Member of the Colorado House of Representatives from the 24th district
- In office January 9, 2023 – January 8, 2025
- Preceded by: Redistricted
- Succeeded by: Lisa Feret

Member of the Colorado House of Representatives from the 29th district
- In office January 13, 2021 – January 9, 2023
- Preceded by: Tracy Kraft-Tharp
- Succeeded by: Redistricted

Personal details
- Party: Democratic
- Education: University of Northern Iowa (BA) University of Denver (JD)

= Lindsey Daugherty =

American attorney and politician

Lindsey N. Daugherty is an American attorney and politician serving as a member of the Colorado Senate, representing the 19th senate district, which includes Denver's northwestern suburbs in Jefferson County, covering most of Arvada and parts of Westminster.

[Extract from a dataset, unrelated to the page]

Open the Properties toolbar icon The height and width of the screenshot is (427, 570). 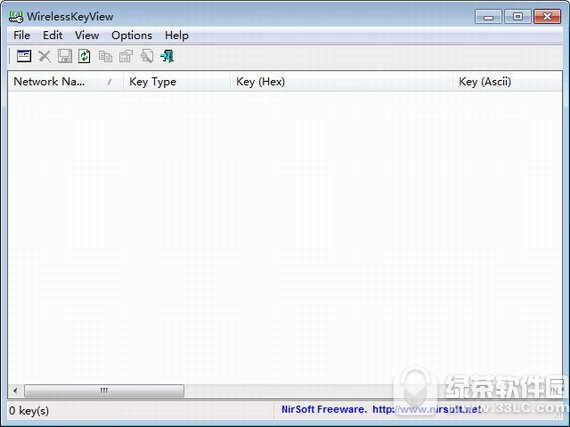[24, 56]
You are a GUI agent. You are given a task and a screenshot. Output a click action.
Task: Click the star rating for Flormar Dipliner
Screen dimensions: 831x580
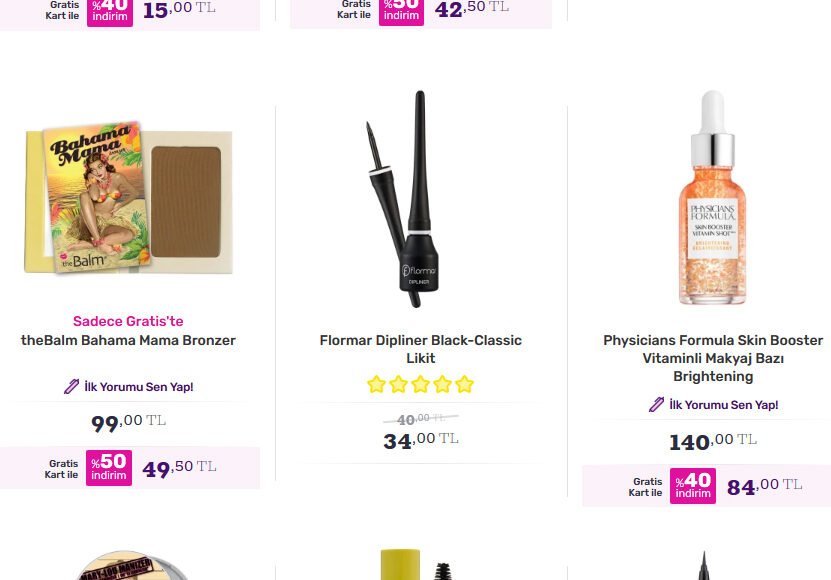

Daugherty previously served in the Colorado House of Representatives from the 24th district. Prior to reapportionment implemented in 2023, Daugherty represented the 29th district. First elected in 2020, she first assumed office on January 13, 2021.

== Background ==
Daugherty graduated from Thompson Valley High School in Loveland, Colorado. She earned a Bachelor of Arts degree in political science from the University of Northern Iowa and a Juris Doctor from the Sturm College of Law at the University of Denver. Daugherty has worked as an attorney and in the office of Representative Tracy Kraft-Tharp.